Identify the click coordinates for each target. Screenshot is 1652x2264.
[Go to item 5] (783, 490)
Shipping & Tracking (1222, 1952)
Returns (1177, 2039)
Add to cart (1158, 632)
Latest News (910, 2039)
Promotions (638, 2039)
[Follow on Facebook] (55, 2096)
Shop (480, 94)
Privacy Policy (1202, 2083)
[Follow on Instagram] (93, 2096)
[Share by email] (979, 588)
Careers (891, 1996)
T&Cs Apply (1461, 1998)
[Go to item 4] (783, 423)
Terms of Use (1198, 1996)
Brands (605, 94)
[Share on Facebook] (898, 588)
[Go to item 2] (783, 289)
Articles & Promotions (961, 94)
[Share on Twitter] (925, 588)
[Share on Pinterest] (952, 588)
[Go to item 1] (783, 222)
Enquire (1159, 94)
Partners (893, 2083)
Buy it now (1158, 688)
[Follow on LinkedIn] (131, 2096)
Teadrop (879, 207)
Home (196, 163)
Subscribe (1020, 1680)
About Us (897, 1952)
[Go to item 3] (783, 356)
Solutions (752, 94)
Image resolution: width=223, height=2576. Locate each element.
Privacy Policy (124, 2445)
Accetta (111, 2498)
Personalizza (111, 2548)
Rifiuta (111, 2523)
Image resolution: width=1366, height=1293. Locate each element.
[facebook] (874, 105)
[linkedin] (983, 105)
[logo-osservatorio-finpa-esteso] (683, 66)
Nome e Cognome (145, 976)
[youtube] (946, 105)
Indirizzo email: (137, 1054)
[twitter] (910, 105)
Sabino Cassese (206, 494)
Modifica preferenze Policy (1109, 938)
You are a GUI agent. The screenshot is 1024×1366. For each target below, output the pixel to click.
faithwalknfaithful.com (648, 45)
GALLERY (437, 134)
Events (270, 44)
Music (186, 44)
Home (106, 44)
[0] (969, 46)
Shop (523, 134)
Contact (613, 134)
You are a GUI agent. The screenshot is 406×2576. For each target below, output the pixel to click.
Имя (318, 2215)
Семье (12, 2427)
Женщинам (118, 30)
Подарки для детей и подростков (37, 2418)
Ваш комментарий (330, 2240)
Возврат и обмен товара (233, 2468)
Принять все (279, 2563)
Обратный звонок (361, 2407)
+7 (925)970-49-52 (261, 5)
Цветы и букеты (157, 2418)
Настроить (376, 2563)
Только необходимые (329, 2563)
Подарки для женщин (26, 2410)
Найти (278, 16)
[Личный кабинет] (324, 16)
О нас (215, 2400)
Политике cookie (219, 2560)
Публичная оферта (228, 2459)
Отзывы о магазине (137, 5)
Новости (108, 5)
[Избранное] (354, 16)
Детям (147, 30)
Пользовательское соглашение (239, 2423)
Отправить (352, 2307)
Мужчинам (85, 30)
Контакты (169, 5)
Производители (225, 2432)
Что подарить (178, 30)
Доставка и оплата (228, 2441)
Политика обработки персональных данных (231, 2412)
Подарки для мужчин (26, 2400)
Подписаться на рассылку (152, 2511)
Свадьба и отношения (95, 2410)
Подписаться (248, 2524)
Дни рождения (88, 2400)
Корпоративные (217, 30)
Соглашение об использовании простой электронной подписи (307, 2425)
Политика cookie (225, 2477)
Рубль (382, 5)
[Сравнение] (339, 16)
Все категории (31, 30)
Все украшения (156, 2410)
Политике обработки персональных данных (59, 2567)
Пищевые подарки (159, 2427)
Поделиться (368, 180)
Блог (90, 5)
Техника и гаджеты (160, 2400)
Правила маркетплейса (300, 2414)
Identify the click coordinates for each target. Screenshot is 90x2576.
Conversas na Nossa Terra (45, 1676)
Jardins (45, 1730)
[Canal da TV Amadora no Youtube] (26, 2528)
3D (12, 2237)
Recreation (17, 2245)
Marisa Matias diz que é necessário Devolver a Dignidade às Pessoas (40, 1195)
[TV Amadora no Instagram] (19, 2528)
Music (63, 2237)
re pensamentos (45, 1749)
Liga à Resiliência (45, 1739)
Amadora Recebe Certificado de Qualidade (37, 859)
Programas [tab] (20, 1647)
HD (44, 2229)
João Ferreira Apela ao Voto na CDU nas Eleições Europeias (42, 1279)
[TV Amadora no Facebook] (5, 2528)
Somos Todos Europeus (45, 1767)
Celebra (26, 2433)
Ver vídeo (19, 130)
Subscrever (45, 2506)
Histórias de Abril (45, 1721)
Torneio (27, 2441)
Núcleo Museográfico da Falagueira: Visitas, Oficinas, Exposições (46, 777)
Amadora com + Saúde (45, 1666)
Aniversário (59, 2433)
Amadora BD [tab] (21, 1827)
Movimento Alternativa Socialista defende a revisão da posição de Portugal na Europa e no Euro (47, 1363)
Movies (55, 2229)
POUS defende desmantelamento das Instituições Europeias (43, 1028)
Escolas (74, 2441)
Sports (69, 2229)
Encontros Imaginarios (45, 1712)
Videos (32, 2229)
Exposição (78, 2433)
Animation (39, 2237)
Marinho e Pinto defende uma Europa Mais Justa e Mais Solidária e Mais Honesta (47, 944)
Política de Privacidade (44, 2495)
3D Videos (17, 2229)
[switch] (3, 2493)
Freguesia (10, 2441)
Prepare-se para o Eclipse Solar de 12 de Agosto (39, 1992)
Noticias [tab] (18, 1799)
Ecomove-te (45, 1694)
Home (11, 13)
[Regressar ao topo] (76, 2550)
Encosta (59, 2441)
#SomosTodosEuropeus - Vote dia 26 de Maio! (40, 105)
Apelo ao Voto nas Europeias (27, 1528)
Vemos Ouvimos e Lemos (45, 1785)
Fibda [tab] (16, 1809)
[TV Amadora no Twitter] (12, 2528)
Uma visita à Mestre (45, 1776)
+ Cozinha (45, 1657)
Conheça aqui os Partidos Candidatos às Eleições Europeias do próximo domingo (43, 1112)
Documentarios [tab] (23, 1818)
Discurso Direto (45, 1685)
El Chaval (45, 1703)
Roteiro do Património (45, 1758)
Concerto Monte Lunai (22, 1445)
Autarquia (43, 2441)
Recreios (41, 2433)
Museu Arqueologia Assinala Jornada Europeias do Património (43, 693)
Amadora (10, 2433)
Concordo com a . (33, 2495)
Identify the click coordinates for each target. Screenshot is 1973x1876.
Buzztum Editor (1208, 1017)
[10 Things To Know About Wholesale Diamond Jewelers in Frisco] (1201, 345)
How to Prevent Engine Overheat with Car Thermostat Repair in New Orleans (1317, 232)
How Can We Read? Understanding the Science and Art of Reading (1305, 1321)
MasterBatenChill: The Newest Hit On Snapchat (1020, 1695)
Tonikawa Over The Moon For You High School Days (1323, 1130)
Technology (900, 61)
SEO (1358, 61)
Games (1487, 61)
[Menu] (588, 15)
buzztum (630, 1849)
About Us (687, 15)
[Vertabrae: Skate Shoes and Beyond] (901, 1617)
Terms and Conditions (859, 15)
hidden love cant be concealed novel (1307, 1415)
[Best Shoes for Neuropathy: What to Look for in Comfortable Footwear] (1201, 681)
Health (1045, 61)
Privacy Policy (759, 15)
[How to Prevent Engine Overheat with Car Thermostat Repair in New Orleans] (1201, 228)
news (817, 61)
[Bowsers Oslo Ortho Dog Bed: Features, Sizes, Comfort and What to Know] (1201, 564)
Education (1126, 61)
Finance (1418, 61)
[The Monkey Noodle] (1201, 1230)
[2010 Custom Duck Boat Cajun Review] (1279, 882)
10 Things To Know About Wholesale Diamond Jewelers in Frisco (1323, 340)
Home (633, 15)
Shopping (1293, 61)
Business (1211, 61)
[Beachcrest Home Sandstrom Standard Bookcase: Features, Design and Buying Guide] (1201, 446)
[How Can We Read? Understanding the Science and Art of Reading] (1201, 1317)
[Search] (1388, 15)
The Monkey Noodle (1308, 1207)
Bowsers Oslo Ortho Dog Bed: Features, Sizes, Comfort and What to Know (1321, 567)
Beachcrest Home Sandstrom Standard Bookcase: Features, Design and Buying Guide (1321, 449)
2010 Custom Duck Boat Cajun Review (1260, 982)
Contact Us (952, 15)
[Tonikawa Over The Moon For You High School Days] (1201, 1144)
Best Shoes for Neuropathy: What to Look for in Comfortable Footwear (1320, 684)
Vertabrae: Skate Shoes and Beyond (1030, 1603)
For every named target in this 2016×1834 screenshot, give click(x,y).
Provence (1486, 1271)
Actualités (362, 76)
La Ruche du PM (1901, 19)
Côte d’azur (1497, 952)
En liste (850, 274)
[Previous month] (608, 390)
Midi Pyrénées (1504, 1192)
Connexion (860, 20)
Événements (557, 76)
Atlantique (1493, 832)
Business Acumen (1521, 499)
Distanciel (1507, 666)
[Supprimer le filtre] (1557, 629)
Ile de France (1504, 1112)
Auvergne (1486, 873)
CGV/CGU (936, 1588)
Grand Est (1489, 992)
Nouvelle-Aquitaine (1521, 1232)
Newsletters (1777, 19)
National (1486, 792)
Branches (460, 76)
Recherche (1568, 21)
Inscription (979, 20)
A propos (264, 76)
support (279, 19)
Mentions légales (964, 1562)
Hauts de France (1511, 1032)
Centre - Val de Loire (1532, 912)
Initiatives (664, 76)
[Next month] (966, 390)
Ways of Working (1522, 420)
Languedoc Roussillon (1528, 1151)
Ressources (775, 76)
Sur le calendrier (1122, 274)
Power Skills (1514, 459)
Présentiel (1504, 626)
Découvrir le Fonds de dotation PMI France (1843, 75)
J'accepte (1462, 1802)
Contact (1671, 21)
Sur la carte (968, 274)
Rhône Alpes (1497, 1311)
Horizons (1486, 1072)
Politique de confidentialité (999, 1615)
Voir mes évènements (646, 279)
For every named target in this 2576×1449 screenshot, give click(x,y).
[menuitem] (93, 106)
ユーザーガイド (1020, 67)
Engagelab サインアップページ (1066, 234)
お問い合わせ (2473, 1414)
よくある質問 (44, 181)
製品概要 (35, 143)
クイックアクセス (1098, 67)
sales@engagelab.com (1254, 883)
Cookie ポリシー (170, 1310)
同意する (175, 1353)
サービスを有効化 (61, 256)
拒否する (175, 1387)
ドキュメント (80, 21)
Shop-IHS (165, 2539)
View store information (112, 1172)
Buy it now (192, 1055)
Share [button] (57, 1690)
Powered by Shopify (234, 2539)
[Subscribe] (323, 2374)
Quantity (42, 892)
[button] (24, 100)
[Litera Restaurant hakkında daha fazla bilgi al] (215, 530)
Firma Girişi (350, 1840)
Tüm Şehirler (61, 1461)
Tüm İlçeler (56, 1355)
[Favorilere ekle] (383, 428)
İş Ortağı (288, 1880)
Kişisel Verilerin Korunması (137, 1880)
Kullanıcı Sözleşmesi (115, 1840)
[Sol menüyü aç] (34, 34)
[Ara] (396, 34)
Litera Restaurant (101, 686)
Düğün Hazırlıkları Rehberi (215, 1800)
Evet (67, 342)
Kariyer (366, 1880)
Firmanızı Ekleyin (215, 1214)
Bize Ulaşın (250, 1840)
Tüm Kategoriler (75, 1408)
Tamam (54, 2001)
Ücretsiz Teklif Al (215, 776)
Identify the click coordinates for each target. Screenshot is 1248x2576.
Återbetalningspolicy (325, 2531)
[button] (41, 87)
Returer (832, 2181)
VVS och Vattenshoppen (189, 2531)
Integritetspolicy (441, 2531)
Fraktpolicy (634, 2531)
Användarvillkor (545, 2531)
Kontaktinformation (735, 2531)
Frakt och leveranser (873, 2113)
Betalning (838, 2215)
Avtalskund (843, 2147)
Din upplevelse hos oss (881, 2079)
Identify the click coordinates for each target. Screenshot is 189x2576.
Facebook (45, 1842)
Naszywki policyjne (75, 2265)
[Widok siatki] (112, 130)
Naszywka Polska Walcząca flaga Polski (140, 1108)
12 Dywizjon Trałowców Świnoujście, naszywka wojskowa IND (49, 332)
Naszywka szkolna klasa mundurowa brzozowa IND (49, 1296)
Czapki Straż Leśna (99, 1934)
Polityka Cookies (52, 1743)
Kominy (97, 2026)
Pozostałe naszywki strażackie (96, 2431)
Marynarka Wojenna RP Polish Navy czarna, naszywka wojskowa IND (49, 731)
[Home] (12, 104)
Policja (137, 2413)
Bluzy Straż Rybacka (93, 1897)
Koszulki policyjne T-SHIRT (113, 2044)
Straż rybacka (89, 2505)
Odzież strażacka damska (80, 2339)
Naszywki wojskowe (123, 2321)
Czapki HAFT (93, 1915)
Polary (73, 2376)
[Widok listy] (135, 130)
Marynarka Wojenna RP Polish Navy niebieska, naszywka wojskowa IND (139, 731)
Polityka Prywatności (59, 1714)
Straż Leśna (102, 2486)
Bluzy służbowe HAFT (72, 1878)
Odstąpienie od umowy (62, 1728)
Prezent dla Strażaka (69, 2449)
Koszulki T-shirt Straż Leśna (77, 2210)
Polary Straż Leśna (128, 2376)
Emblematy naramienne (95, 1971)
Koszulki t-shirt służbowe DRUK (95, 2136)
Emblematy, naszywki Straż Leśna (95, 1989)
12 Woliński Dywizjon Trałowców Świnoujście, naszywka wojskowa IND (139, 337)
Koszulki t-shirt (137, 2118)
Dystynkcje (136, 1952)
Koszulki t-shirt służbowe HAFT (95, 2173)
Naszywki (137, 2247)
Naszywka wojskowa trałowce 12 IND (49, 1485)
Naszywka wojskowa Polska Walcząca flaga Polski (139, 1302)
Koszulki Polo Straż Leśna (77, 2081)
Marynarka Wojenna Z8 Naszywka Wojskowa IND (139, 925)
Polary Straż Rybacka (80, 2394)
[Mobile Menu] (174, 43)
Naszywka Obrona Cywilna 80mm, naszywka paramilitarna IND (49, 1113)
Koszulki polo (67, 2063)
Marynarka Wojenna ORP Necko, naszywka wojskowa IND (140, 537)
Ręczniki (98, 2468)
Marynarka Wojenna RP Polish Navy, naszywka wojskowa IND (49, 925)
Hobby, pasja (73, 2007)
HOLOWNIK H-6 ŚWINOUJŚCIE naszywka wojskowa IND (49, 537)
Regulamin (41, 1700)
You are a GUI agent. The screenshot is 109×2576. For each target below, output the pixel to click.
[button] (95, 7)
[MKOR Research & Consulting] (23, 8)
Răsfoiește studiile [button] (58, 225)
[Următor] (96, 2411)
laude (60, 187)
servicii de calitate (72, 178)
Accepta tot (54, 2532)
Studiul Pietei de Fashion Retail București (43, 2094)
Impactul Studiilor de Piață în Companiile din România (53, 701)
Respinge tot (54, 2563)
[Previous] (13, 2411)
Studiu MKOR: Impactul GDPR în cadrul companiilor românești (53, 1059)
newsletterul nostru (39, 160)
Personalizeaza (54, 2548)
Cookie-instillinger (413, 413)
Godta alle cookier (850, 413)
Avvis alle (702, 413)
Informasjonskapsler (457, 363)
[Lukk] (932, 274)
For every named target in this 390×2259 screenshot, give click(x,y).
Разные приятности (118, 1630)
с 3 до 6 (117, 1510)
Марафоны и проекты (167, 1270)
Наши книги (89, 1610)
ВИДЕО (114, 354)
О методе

###

Your instructions - Copy the lines of the data above exactly as written, beginning with the line containing "news (817, 61)" and ending with the line containing "[Search] (1388, 15)", and leave out all other lines.

Solution for this exercise -
news (817, 61)
[Bowsers Oslo Ortho Dog Bed: Features, Sizes, Comfort and What to Know] (1201, 564)
Education (1126, 61)
Finance (1418, 61)
[The Monkey Noodle] (1201, 1230)
[2010 Custom Duck Boat Cajun Review] (1279, 882)
10 Things To Know About Wholesale Diamond Jewelers in Frisco (1323, 340)
Home (633, 15)
Shopping (1293, 61)
Business (1211, 61)
[Beachcrest Home Sandstrom Standard Bookcase: Features, Design and Buying Guide] (1201, 446)
[How Can We Read? Understanding the Science and Art of Reading] (1201, 1317)
[Search] (1388, 15)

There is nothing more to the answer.